_What you have to do_
Word for word, the records below are to be set down again.

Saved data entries
——————————
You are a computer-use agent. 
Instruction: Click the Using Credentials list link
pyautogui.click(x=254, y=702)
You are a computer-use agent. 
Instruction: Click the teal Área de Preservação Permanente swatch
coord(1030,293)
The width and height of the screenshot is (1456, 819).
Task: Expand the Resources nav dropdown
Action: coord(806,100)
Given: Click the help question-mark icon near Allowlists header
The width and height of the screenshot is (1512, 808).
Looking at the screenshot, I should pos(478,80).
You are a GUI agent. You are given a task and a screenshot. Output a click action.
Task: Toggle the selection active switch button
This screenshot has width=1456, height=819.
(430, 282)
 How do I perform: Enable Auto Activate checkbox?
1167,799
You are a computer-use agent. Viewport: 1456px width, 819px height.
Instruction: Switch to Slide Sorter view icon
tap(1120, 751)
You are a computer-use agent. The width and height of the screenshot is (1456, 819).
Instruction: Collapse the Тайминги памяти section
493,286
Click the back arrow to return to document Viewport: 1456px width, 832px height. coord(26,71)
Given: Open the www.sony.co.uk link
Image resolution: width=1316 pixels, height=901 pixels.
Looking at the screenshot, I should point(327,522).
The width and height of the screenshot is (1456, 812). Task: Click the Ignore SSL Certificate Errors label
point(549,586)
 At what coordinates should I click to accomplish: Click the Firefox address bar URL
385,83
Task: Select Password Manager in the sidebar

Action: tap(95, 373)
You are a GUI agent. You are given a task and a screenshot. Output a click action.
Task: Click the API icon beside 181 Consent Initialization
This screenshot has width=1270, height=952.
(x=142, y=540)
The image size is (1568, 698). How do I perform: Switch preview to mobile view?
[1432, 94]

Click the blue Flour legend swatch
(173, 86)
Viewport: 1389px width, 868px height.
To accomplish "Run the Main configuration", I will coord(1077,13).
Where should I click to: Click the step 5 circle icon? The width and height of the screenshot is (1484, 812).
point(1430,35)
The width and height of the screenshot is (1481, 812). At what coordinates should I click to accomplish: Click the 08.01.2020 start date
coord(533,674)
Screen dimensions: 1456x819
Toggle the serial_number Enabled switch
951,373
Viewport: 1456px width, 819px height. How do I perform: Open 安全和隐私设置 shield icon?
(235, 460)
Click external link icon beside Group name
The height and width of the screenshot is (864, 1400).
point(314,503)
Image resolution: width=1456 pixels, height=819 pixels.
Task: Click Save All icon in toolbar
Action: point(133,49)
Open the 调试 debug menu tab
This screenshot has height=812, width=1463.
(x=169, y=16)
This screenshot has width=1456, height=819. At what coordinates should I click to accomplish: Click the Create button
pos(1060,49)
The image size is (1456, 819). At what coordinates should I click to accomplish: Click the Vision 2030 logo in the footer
——————————
_The completed task_
You are a computer-use agent. 
Instruction: Click the Using Credentials list link
pyautogui.click(x=254, y=702)
You are a computer-use agent. 
Instruction: Click the teal Área de Preservação Permanente swatch
coord(1030,293)
The width and height of the screenshot is (1456, 819).
Task: Expand the Resources nav dropdown
Action: coord(806,100)
Given: Click the help question-mark icon near Allowlists header
The width and height of the screenshot is (1512, 808).
Looking at the screenshot, I should pos(478,80).
You are a GUI agent. You are given a task and a screenshot. Output a click action.
Task: Toggle the selection active switch button
This screenshot has width=1456, height=819.
(430, 282)
 How do I perform: Enable Auto Activate checkbox?
1167,799
You are a computer-use agent. Viewport: 1456px width, 819px height.
Instruction: Switch to Slide Sorter view icon
tap(1120, 751)
You are a computer-use agent. The width and height of the screenshot is (1456, 819).
Instruction: Collapse the Тайминги памяти section
493,286
Click the back arrow to return to document Viewport: 1456px width, 832px height. coord(26,71)
Given: Open the www.sony.co.uk link
Image resolution: width=1316 pixels, height=901 pixels.
Looking at the screenshot, I should point(327,522).
The width and height of the screenshot is (1456, 812). Task: Click the Ignore SSL Certificate Errors label
point(549,586)
 At what coordinates should I click to accomplish: Click the Firefox address bar URL
385,83
Task: Select Password Manager in the sidebar

Action: tap(95, 373)
You are a GUI agent. You are given a task and a screenshot. Output a click action.
Task: Click the API icon beside 181 Consent Initialization
This screenshot has width=1270, height=952.
(x=142, y=540)
The image size is (1568, 698). How do I perform: Switch preview to mobile view?
[1432, 94]

Click the blue Flour legend swatch
(173, 86)
Viewport: 1389px width, 868px height.
To accomplish "Run the Main configuration", I will coord(1077,13).
Where should I click to: Click the step 5 circle icon? The width and height of the screenshot is (1484, 812).
point(1430,35)
The width and height of the screenshot is (1481, 812). At what coordinates should I click to accomplish: Click the 08.01.2020 start date
coord(533,674)
Screen dimensions: 1456x819
Toggle the serial_number Enabled switch
951,373
Viewport: 1456px width, 819px height. How do I perform: Open 安全和隐私设置 shield icon?
(235, 460)
Click external link icon beside Group name
The height and width of the screenshot is (864, 1400).
point(314,503)
Image resolution: width=1456 pixels, height=819 pixels.
Task: Click Save All icon in toolbar
Action: point(133,49)
Open the 调试 debug menu tab
This screenshot has height=812, width=1463.
(x=169, y=16)
This screenshot has width=1456, height=819. At what coordinates should I click to accomplish: Click the Create button
pos(1060,49)
The image size is (1456, 819). At what coordinates should I click to accomplish: Click the Vision 2030 logo in the footer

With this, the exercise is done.